Tackling poverty: how can funders help?

The debate around the nature of poverty in the UK is becoming increasingly polarised.  As Julia Unwin argues in her book, Why Fight Poverty?, and as we’ve seen from the responses to programmes such as Channel 4’s Benefits Street, there is a fierce debate about whether individual behaviour or wider structures are responsible for poverty.  Unsurprisingly, this choice has produced a stalemate which has led many people to conclude that widespread poverty is inevitable.

The reality is biting our communities pretty hard.  Food bank users have reportedly tripled in a year and on average three food banks open every day.  Local authorities are having to make tough spending decisions on services that people depend on.

In her book, Julia makes a powerful and compelling case that current levels of poverty are neither inevitable nor acceptable, and that we need to value people who live in poverty and recognise that ‘they’ are people like ‘us’. We are all ‘us’ – a notion that chimes with an asset-based approach which suggests that  we need to give people in poverty the power both to develop their skills and talents and to tackle the issues that hold them back.

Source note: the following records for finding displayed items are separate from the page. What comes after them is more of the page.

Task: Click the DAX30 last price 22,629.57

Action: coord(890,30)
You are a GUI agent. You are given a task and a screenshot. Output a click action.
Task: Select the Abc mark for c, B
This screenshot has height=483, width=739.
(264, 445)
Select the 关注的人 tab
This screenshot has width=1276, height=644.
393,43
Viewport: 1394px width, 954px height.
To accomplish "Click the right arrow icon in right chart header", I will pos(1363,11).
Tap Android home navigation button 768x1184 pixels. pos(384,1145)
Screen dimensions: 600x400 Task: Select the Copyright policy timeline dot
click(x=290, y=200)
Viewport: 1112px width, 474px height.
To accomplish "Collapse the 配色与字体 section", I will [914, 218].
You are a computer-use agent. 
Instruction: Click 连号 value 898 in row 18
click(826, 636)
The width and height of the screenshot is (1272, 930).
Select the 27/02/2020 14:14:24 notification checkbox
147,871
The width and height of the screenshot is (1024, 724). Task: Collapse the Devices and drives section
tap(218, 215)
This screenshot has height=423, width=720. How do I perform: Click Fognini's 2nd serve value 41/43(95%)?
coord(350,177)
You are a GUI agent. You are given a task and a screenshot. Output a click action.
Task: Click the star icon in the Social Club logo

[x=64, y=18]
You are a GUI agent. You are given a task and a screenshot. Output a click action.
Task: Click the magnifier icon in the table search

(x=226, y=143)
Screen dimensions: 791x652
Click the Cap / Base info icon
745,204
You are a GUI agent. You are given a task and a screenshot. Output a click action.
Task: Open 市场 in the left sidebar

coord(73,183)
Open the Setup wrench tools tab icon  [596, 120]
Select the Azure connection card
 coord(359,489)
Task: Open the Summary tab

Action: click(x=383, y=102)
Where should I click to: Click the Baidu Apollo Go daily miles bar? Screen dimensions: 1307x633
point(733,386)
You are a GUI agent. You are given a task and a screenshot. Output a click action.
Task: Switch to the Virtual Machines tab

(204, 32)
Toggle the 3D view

On this theme of tackling need by building on the talents of people and communities, I’ve seen at first hand the sector’s capacity to be imaginative in a recent visit to the Sobar project in Nottingham. This alcohol-free bar and cafe has rejuvenated an unused building in the heart of Nottingham, open to the whole community as well as providing a combination of drug and alcohol recovery services alongside a specialist recruitment service. Rather than simply being ‘treated’, people in recovery are taking the lead in the design and delivery of this service – and the results really impressed me. 

Voluntary organisations and social enterprises across the country have a long and proud record of using grant funding to tackle poverty and empower people, reaching those whose needs and talents are not met by traditional state-run services.  The Matthew Tree project in Bristol, offers a programme of support including counselling, debt and health advice in addition to emergency food; but there are also new models emerging such as the new social supermarket in Goldthorpe in Barnsley, offering people low-cost food and drink.

Funders such as the Big Lottery Fund have a duty to listen to the sector and give them the support to be able to tackle poverty effectively.  This was the theme of a roundtable I recently attended with a number of sector representatives in Nottingham.  We explored how ‘need’ and demand for services is changing, and discussed whether the sector is leading the creation of a new settlement which responds to need and empowers people, or being overwhelmed by rising levels of demand?

Perhaps not surprisingly, I heard a shared experience of steeply increasing demand for services from vulnerable people with increasingly complex multiple needs. There was concern that the sector is struggling to meet the needs of individuals who typically don’t qualify for statutory services, building up potential future demand for services such as health and social care. Attendees felt there was a real lack of understanding of how the VCS can reach people and places in ways that the statutory services struggled to do, and to transform lives at a very human level.

I was impressed with how different organisations have responded to these conditions. Often staff have made real sacrifices to make this possible. However, I was also struck by a general feeling from attendees that the easier savings have already been made, and that generally funds through trading isn’t an option for everyone.

At the end of the session, I posed the question “how can Big Lottery Fund and other funders help?” Responses include maintaining funding opportunities for covering core costs; the need for long-term strategic funding; funding to help the people who fall through the gaps of statutory provision; and helping the sector to tell the story of its impact.

It is clear that the nature of need and poverty is changing. The lessons for funders in supporting the sector to respond in this challenging environment will be one of the questions I want us to explore when we shortly kick off a conversation about our strategic framework to 2021.  It strikes me it will be one of the most important questions we’ll ask.